Fritz Ofner: Für mich war es ganz wichtig, mich immer auf die Lebenswelt der Protagonisten einzulassen und meine eigenen moralischen Wertungen zurückzulassen. Ich habe immer versucht, mit den Leuten viel Zeit zu verbringen und mich in ihrer Lebenswelt zu bewegen. Da die meisten Dreharbeiten außerhalb von Österreich stattgefunden haben, war unser Türöffner, dass wir gesagt haben, wir kommen aus dem Land, in dem die Waffe gefertigt wird. In diesem Land gibt es aber kein Wissen über diese Waffe, kannst Du uns etwas über die Bedeutung dieser Waffe sagen?
Mit dieser sehr naiven Grundhaltung sind wir in die Situation reingegangen. Diese Naivität, oder nennen wir es besser Offenheit, hat uns die Türen geöffnet und die Leute haben uns die Möglichkeit gegeben, durch ihre Augen die Waffe zu sehen. Dann wird sehr schnell klar, mit welchen Bedeutungen diese aufgeladen wird.
Welche Bedeutungen sind dies?
Fritz Ofner: Eine Waffe hat sehr viel mit Angst zu tun. Man will eine Angst kompensieren durch die Macht, die einem diese Waffe gibt.
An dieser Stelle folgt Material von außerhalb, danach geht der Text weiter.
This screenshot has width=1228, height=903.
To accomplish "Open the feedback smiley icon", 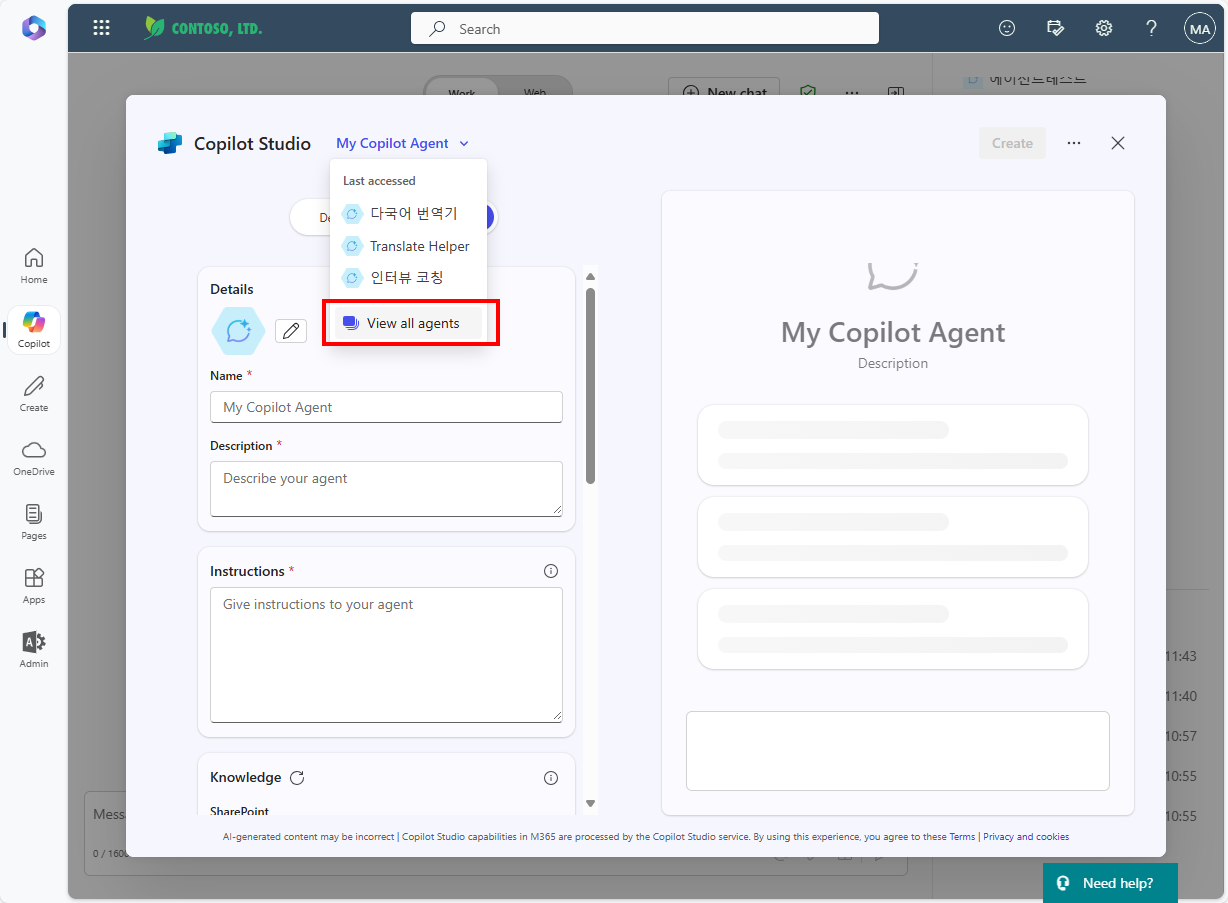I will [x=1007, y=28].
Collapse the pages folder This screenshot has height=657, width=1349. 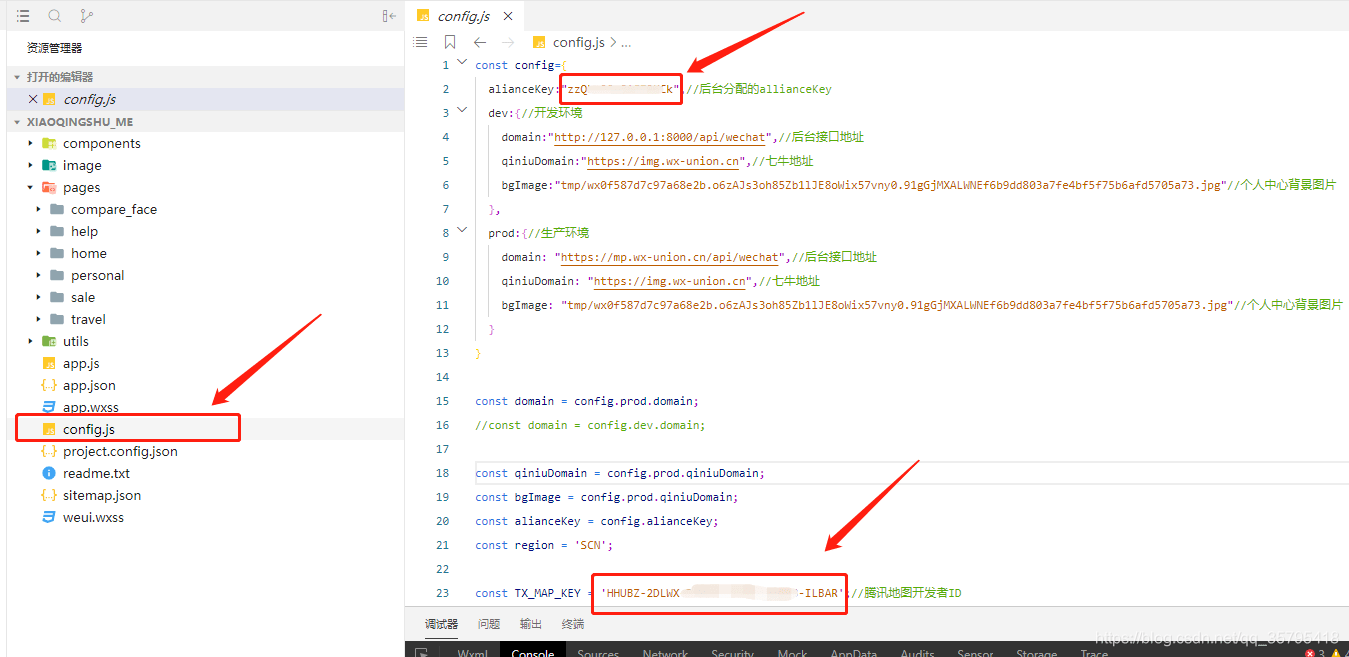pyautogui.click(x=31, y=187)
Im Falle der Waffentrainerin im Film wird die Glock sogar zu einem Argument für den Feminismus, weil damit quasi der Kraftunterschied zwischen Mann und Frau aufgehoben wird. Auch für den ehemaligen Gangster in Chicago bedeutet die Waffe eine Nivellierung gesellschaftlicher Unterschiede.
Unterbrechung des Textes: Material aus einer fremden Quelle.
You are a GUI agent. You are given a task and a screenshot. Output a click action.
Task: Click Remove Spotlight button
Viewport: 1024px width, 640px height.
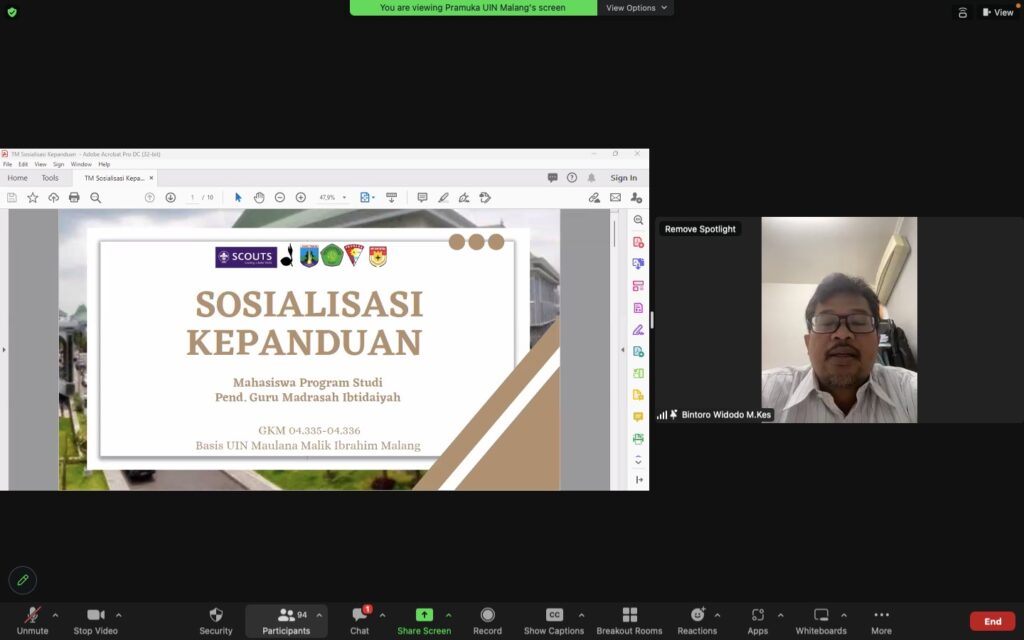[x=700, y=229]
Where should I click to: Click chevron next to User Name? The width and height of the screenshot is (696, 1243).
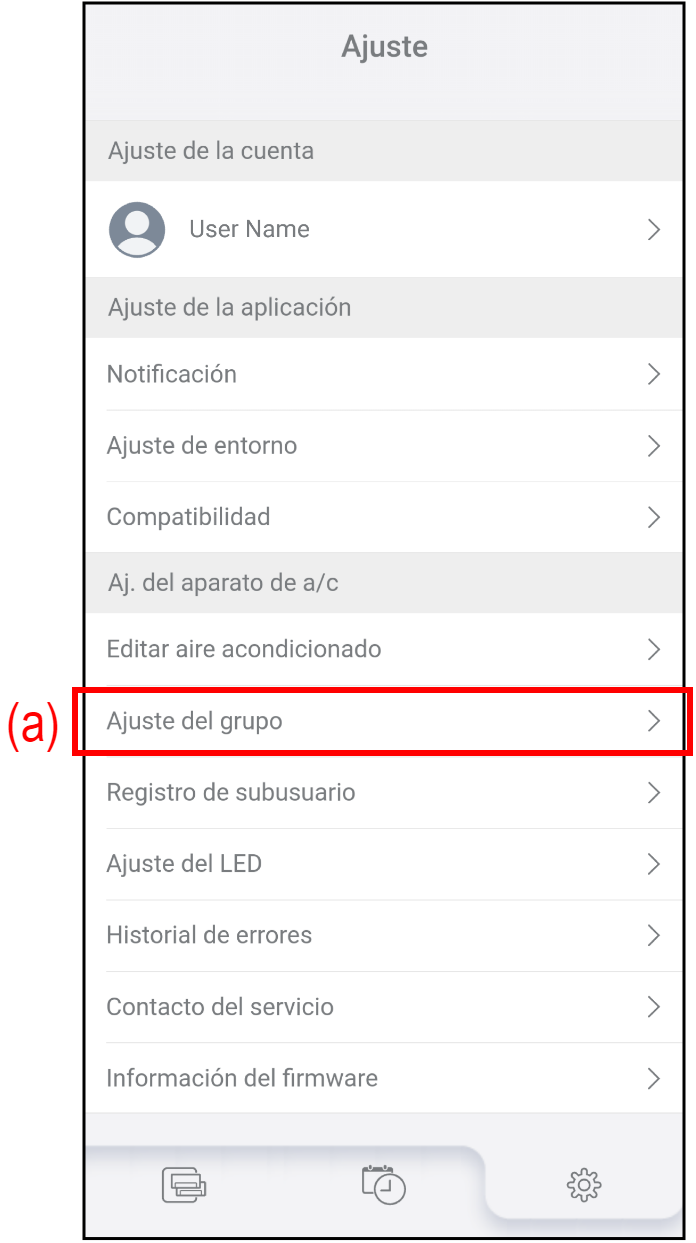coord(654,230)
So lernt man viel über die Formen struktureller Gewalt, wenn man diese Bedeutungen untersucht, mit denen die Waffe aufgeladen wird. Sie ist ein sehr gutes Mittel, um diese Milieus zu untersuchen und um soziale Ungleichheiten zu untersuchen, weil die Waffe als Argument gilt, soziale Ungleichheiten aufzuheben. Es gibt diesen Spruch über die Colt-Pistole "God created man, but Colt made them equal." Ähnlich wird die Glock mit Bedeutung aufgeladen. Auch der IS-Terrorist lädt die Waffe mit einer Bedeutung auf, denn für ihn ist sie ein Werkzeug des Dschihad.
Eingedenk all dieser gut nachvollziehbaren Argumentation, die davor warnt, vorschnell moralische Urteile einzuflechten, hätte man nicht doch dieser Waffentrainerin widersprechen können, die das feministische Argument macht mit der angeblichen Gleichberechtigung durch die Glock? Etwa: Die Wahrscheinlichkeit von der eigenen Waffe verletzt oder gar getötet zu werden, ist hunderte Male höher als jene, jemals einem Einbrecher zu begegnen. Und fast alle Einbrecher fliehen, wenn sie jemandem im Haus begegnen. Oder: Die allermeisten Vergewaltigungen finden in der Familie statt und Gewaltopfer kennen in den meisten Fällen die Täter. Der Film verzichtet auf Hinweise diese Art, sondern lässt die illusorische Weltsicht jener Waffennärrin unwidersprochen. Warum?
Fritz Ofner: Die Leute in den USA sind von der NRA (National Riffle Association) geschult. Wenn man mit ihnen in eine diskurshafte Konfrontation geht, dann werden immer wieder dieselben Argumente abgerufen. Das hat mich nicht interessiert, in diese Art des Diskurses mit den Protagonisten einzusteigen, weil es viel zu vorhersehbar war, was sie sagen werden.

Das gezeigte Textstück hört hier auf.